[DATA PROVIDED]
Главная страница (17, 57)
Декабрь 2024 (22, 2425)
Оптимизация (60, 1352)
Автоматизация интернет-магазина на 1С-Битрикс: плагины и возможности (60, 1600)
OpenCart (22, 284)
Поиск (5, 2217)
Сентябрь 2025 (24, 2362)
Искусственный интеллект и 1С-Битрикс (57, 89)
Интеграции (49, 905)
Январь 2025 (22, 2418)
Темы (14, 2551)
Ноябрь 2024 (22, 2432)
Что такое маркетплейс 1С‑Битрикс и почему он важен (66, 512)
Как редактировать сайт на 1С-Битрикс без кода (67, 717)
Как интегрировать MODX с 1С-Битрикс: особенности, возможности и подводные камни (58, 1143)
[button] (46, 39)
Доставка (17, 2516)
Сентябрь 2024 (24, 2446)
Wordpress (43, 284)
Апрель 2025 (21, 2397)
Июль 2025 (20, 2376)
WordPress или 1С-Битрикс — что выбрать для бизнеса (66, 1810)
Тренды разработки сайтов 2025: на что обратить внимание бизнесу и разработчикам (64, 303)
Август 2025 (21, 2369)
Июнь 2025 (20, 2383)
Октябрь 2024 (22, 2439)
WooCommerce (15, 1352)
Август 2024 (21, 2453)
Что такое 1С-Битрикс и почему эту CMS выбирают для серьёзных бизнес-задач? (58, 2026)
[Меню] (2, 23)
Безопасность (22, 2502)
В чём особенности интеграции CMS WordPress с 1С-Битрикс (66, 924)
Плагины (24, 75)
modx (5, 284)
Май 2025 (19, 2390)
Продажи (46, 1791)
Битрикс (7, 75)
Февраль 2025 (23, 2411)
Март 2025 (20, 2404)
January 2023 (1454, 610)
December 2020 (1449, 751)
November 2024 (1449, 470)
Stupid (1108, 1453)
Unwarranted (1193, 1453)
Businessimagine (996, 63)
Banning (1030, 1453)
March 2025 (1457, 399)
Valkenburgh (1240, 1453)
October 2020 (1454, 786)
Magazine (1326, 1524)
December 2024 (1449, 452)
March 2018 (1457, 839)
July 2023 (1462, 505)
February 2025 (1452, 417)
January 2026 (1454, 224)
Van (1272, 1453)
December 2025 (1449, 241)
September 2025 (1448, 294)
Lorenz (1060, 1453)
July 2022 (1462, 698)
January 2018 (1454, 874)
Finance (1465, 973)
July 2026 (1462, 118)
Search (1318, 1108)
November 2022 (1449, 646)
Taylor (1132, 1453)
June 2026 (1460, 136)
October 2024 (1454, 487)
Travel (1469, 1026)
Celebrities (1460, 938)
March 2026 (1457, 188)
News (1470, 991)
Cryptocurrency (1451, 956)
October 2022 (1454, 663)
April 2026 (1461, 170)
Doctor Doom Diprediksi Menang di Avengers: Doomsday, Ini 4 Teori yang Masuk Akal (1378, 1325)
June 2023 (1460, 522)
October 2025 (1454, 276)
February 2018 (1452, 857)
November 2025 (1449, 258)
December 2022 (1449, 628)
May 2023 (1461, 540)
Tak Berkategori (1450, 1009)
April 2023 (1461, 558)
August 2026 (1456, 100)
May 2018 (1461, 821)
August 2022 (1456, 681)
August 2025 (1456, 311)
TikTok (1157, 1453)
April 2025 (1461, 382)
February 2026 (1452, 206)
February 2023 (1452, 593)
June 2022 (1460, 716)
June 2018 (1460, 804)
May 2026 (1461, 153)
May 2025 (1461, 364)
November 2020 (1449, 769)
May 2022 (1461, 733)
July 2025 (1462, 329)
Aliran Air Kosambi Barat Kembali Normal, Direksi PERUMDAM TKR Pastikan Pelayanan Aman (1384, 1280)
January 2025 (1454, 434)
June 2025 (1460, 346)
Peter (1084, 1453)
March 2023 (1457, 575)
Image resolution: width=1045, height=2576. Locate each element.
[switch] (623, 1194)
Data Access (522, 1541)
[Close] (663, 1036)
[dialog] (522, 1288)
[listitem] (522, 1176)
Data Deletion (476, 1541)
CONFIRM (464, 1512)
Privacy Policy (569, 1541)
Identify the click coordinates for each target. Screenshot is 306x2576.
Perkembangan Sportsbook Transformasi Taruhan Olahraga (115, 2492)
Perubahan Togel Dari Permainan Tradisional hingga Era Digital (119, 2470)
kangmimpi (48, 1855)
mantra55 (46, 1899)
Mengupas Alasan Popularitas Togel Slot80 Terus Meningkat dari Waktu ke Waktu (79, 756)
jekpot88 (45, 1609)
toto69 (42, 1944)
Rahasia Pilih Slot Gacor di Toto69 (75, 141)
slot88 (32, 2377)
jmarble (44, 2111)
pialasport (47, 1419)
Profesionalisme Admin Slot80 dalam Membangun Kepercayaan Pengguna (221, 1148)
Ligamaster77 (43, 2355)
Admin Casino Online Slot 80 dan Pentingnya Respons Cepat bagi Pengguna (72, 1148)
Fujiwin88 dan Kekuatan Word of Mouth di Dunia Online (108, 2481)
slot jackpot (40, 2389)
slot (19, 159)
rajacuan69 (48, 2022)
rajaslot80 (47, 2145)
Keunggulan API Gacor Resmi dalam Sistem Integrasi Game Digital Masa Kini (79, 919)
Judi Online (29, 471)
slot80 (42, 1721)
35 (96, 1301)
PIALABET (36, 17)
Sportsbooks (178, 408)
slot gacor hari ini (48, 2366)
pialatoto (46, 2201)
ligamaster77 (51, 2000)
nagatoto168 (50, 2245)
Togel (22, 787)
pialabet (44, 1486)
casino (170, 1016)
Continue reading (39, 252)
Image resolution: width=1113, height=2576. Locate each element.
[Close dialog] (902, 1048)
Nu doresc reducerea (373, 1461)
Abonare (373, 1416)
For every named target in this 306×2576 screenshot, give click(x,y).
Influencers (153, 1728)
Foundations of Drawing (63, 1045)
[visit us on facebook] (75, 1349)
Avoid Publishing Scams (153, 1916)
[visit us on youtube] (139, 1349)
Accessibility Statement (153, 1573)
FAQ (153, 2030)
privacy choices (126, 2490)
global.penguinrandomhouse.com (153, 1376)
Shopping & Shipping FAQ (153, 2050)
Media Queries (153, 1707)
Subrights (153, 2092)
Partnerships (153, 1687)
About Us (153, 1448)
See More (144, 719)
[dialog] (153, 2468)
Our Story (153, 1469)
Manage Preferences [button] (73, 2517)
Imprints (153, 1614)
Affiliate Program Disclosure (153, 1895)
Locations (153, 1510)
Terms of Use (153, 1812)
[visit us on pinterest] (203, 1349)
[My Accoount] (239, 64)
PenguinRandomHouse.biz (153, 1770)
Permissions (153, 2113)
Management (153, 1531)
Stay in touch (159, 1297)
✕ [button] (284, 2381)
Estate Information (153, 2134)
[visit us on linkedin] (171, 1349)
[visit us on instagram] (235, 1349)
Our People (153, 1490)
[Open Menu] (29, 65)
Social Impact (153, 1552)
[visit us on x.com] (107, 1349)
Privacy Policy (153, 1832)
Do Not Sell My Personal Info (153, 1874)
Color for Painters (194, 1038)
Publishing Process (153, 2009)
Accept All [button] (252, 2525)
[/DATA PROVIDED]
> ABOUT THIS TASK
Check each line of the records above, and copy those that hold the word "target".

> SOLUTION TO THIS EXERCISE
Identify the click coordinates for each target. Screenshot is 306x2576.
For every named target in this 306×2576 screenshot, give click(x,y).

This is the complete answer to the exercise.